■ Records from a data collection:
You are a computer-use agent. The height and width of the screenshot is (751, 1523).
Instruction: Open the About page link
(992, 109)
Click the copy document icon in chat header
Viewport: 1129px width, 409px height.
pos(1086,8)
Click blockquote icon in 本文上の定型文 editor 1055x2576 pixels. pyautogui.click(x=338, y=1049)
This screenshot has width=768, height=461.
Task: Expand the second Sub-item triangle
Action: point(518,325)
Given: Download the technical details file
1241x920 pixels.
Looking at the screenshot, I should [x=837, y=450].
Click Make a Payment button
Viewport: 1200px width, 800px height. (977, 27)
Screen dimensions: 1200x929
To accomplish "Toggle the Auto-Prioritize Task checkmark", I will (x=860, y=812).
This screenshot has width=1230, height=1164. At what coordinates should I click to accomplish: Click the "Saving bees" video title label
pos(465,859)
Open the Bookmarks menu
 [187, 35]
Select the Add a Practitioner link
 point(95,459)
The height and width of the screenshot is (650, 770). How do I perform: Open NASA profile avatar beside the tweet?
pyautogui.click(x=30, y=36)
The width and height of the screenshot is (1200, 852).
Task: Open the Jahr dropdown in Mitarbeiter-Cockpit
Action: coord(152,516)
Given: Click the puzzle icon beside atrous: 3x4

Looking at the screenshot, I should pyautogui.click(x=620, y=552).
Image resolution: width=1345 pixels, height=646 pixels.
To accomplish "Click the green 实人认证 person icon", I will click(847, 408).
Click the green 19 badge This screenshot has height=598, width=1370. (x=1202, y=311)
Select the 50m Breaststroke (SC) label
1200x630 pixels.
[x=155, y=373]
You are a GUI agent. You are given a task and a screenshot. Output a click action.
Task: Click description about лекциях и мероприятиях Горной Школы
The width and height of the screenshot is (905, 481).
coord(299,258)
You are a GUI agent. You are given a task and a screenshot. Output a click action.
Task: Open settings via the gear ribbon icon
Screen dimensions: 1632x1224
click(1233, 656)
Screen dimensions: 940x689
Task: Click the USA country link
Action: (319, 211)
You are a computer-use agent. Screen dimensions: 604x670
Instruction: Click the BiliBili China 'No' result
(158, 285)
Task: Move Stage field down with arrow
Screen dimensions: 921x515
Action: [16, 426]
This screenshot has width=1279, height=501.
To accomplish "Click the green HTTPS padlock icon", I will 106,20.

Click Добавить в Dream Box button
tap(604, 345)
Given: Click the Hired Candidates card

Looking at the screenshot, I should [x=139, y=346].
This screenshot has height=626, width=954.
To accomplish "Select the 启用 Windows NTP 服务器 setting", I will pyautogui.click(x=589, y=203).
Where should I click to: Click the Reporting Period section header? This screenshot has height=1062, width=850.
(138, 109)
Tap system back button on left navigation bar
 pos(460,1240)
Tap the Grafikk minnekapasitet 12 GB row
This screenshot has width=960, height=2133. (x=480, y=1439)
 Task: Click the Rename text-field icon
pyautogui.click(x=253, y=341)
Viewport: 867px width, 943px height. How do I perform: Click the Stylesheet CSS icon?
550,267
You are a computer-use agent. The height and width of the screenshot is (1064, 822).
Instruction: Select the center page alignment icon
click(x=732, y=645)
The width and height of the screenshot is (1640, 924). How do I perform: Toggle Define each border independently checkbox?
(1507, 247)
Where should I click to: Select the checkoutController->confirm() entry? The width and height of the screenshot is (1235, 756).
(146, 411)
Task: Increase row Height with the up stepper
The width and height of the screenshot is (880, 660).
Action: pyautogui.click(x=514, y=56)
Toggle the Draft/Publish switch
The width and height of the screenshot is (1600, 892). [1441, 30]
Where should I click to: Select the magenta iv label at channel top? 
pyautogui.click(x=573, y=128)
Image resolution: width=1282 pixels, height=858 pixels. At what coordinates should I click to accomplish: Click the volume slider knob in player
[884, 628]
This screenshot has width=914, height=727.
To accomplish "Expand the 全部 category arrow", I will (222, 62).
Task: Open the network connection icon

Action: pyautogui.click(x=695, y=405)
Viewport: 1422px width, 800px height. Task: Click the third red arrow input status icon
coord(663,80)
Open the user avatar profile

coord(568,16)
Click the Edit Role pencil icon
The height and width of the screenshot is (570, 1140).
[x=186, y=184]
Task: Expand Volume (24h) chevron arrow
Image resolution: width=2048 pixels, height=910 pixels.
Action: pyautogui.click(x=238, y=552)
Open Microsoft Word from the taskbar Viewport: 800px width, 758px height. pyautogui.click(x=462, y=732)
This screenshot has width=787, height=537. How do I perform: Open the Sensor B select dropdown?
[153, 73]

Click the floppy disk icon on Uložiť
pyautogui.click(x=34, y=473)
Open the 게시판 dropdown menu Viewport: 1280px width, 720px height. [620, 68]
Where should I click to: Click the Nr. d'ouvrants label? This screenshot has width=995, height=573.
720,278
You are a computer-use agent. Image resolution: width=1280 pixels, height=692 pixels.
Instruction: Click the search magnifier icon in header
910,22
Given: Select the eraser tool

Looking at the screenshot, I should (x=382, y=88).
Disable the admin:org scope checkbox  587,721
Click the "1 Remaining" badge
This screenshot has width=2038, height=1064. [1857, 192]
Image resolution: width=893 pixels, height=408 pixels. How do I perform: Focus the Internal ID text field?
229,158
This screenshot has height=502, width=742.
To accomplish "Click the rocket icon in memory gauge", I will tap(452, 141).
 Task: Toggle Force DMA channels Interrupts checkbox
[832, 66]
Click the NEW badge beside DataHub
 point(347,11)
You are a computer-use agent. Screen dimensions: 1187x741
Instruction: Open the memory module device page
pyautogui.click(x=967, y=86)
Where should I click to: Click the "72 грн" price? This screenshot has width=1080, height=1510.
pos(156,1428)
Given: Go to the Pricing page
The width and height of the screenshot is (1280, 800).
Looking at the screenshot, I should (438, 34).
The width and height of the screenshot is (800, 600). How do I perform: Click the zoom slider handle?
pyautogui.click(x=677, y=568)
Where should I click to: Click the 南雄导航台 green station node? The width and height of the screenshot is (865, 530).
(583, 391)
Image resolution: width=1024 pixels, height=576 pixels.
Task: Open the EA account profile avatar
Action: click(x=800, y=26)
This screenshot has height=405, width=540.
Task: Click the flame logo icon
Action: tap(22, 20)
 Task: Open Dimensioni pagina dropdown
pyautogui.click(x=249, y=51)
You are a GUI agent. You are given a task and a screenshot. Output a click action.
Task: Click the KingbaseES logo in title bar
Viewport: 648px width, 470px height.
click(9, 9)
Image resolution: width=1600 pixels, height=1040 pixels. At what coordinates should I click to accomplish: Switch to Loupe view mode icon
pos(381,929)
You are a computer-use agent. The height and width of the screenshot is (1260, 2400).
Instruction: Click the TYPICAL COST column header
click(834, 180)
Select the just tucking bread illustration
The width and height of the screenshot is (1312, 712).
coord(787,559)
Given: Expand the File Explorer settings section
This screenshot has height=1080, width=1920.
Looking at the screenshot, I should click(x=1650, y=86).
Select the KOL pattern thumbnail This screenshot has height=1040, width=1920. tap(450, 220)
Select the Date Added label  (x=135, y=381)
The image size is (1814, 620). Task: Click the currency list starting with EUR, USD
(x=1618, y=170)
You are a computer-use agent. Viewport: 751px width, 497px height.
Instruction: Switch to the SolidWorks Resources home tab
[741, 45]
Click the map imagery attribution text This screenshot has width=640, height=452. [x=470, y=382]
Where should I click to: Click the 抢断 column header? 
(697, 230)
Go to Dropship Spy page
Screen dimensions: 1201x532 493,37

■ What the exercise asks: Filter the records, keeping only lines that contain "settings", and show those lines.

■ Solved problem:
Task: Open settings via the gear ribbon icon
Given: Expand the File Explorer settings section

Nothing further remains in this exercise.